Negar que as conseqüências da escravidão também foram materiais é negar a própria história francesa. A França aboliu tardiamente a escravidão em 1848 nas colônias restantes da Martinica, Guadalupe, Reunião e Guiana Francesa, que ainda hoje são territórios franceses. Mais tarde, o governo francês demonstrou mais uma vez sua compreensão da relação da escravidão com a economia quando se comprometeu a compensar financeiramente os antigos “proprietários” de pessoas escravizadas.

A diferença de riqueza racial resultante não é uma metáfora. Na França metropolitana, 14,1% da população vive abaixo da linha de pobreza. Em contraste, na Martinica e Guadalupe, onde mais de 80% da população é de ascendência africana, as taxas de pobreza são de 38% e 46%, respectivamente. A taxa de pobreza no Haiti é ainda mais grave, com 59%. E enquanto a renda média anual para uma família francesa é de US $ 31.112, são apenas US $ 450 para uma família haitiana.

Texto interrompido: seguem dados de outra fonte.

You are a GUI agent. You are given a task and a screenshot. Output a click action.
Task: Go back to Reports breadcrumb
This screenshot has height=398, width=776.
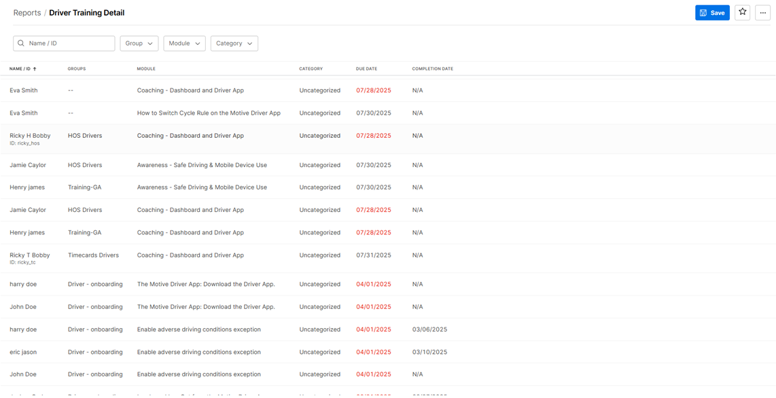point(27,13)
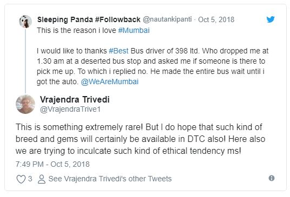Viewport: 290px width, 197px height.
Task: Open the #Best hashtag link
Action: [118, 51]
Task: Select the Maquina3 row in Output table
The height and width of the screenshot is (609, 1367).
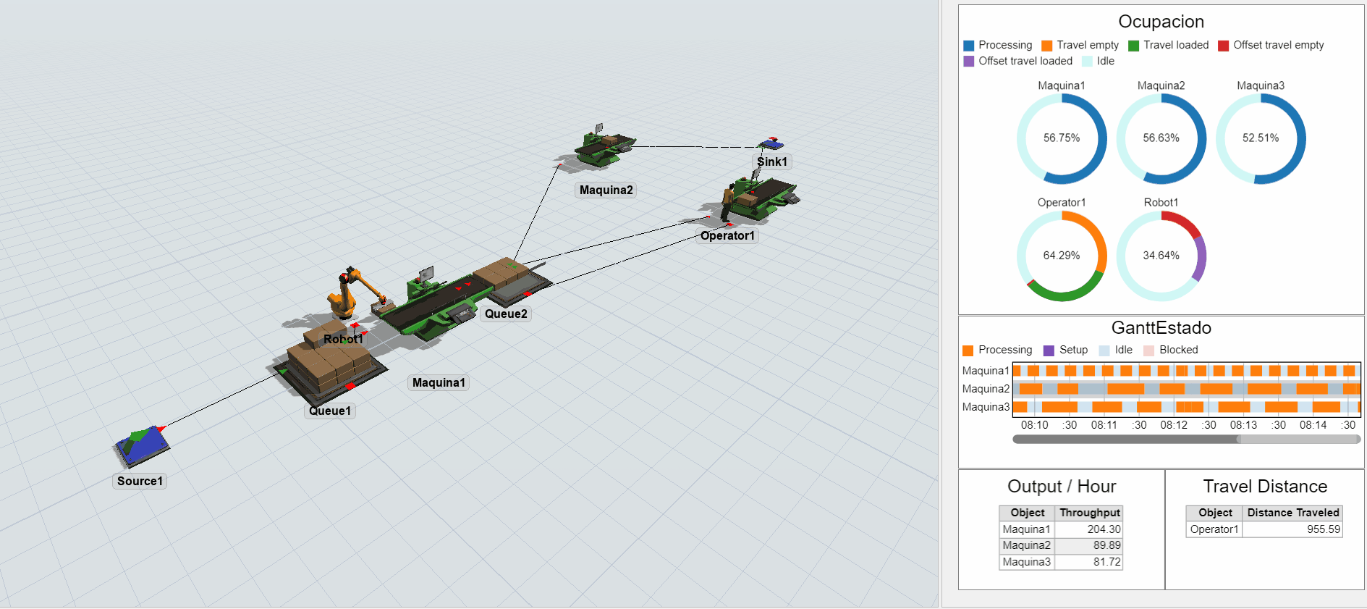Action: (1026, 562)
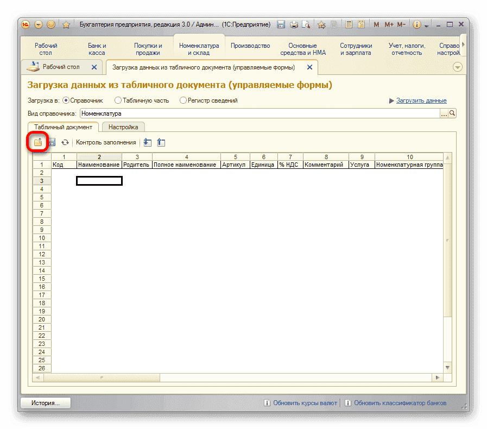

Essas discrepâncias são a conseqüência concreta do trabalho roubado de gerações de africanos e seus descendentes. E como a compensação que o Haiti pagou à França é a primeira e única vez que um povo anteriormente escravizado foi forçado a compensar aqueles que o escravizaram, o Haiti deve estar no centro do movimento global de reparações.

Marlene Daut, Professora de Estudos da Diáspora Africana, Universidade da Virgínia

Este artigo foi republicado da The Conversation sob uma licença Creative Commons. Leia o artigo original.